Utilities need state regulators' approval to make capital investments that are ultimately recouped by charging ratepayers more for electricity. And fiscal constraints due to the recession and slow recovery have hampered smart-grid investment among municipal-owned utilities.
In the end, the smart grid may prove to be less about lowering ratepayers' bills than better managing increasing power loads. Experts are watching one thing in particular: electric vehicles. The number of plug-in cars and trucks is expected to reach 841,000 in the U.S. by the end of 2015, according to Pike Research.
Itron's advanced meter shipments, which include electric, gas, and water meters, have been far ahead of its competitors in each of the past five years and its projected volume in 2010 is roughly equivalent to the combined volume of its two closest rivals, Sensus USA Inc. and Silver Spring Networks.
Itron, the only publicly traded pure-play meter provider, saw its revenue jump 38 percent from a year earlier to $569 million in the second quarter, while North American revenue of $303 million more than doubled.
The Liberty Lake (Wash.)-based company has 14 million meters currently contracted and has delivered more than 3 million of those. Virtually all of its deliveries have been to its biggest customers: Southern California Edison Co., San Diego Gas & Electric, CenterPoint Energy Inc. (CNP) in Texas, and Detroit Edison Co.
Itron announced a strategic alliance with Cisco on Sept. 1 that aims to create a definitive Internet Protocol-based communications platform for the smart-grid market. By standardizing the communications platform and having a leading network provider as a partner, "we think we can really accelerate adoption" in the industry, says Philip Mezey, chief operating officer of Itron North America.
Some industry experts say reliance on any one communication protocol or vendor may be a hindrance, given the need for communication between many different grid-linked devices in the future. This could help give San Jose-based Echelon Corp. (ELON) a market advantage.
Echelon, Duke Energy
Echelon's new control system software platform, ECoS, is designed to be flexible enough to connect to multiple communications mediums such as Wi-Fi, 3G, and 900-megaherz radio frequency.

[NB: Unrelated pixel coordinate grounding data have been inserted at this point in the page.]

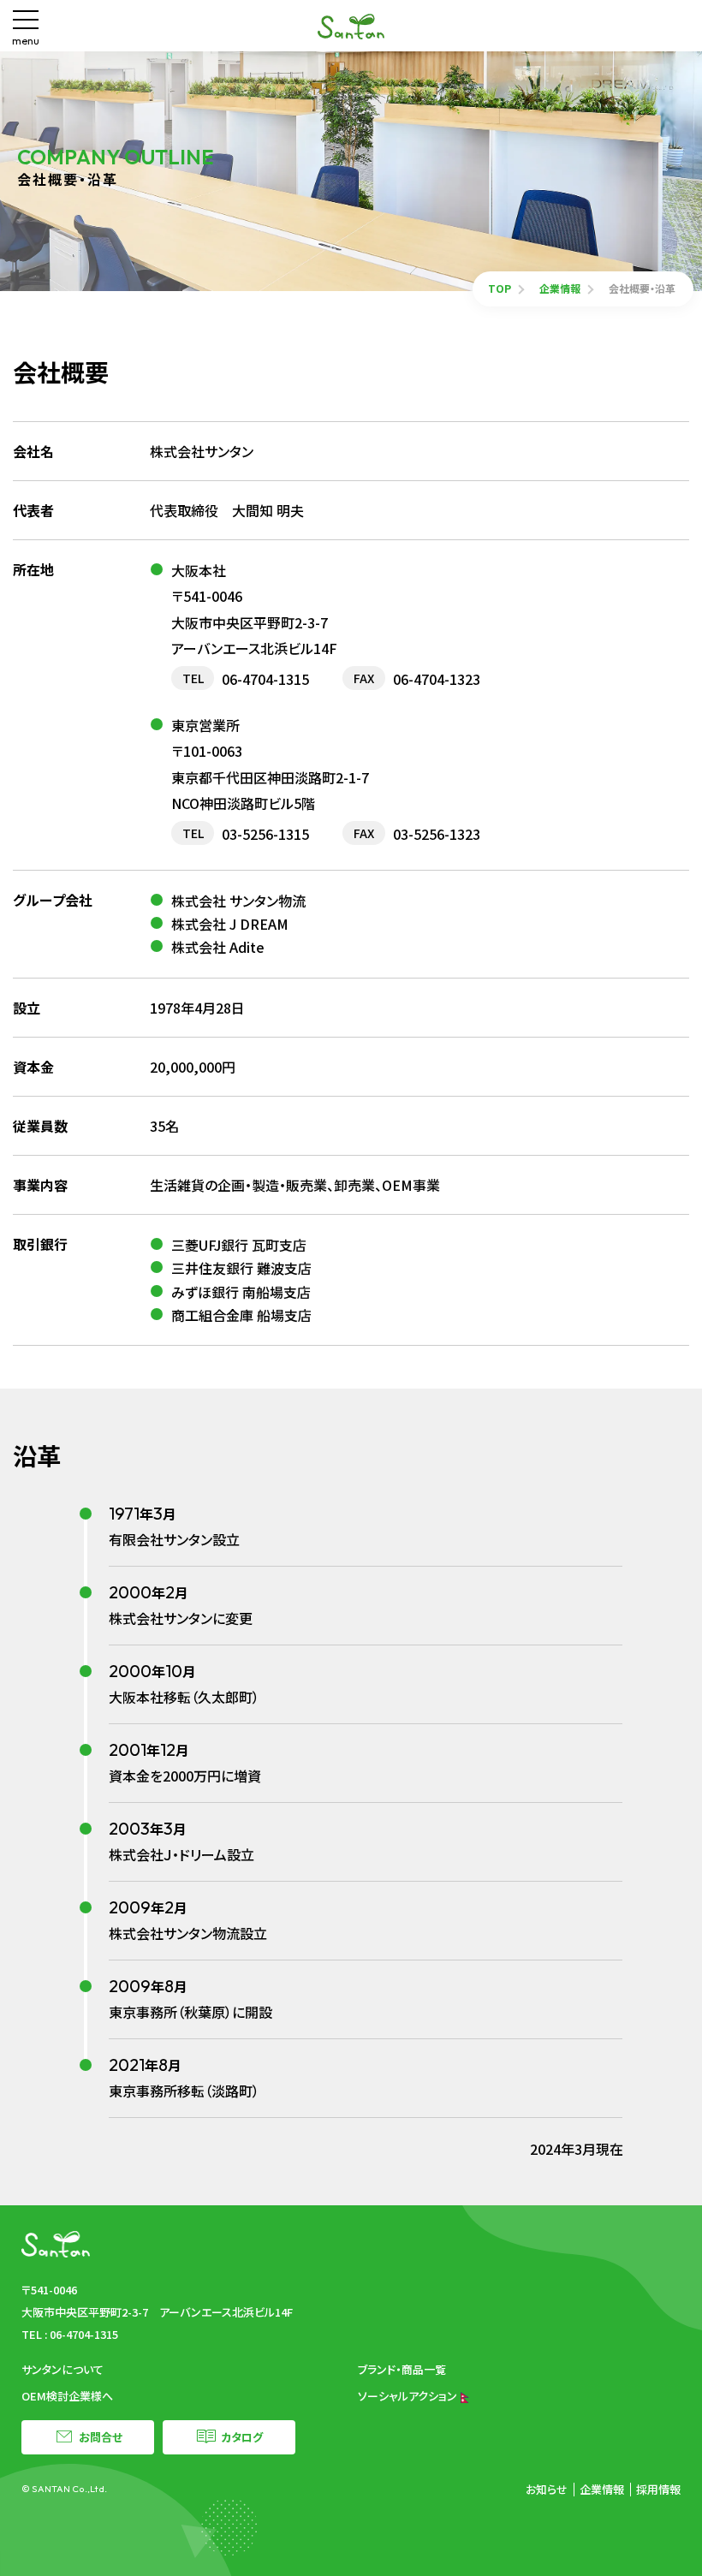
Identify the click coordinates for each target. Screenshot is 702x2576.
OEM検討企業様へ (67, 2396)
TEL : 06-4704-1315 (69, 2334)
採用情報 (658, 2489)
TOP (499, 288)
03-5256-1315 (265, 834)
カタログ (242, 2437)
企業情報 (559, 288)
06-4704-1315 (265, 679)
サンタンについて (62, 2369)
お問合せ (100, 2437)
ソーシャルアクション (409, 2396)
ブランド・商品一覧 (402, 2369)
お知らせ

Duke Energy Corp. (DUK), which serves 4 million customers in five states, signed up on Sept. 3 to be the first user, with a $14.5 million order. Duke could eventually contract for well over 1 million units, Wedbush Equity Research said in a Sept. 9 research note.
Ultimately, semiconductor manufacturers may be the biggest beneficiaries as the smart grid is built. Embedded intelligence distributed throughout the grid will require more microprocessors to analyze information at transformers, substations, and the in-home energy management devices that will control home appliances.
Bazmi Husain, head of the smart grid for ABB Worldwide, a division of ABB Ltd., expects more significant cost savings to come from greater automation to manage power lines, reducing the need for manual work. Husain sees grid modernization and the convergence of power and automation as major sources of future growth. ABB's network-management systems enable the utility to monitor conditions for each of its devices on distribution lines and control them if something goes wrong.
ABB is also making equity investments in smart-grid infrastructure companies such as California-based Trilliant and developing grid-scale energy storage systems, including the world's largest in Fairbanks, Alaska. In May, it acquired Ventyx Inc., which provides software to help utilities better manage equipment and employees.
Capgemini's Roehr says a more realistic goal than saving ratepayers money is handling additional energy demand, with electric vehicles likely the most disruptive factor. With a transformer for every three or four houses, "if two or three of them plug in their electric vehicles at 5:30, they'll kill the transformer and kill the circuit," he says.
The hope is that building out the smart grid won't add costs for consumers. "That will be a challenge," Roehr says.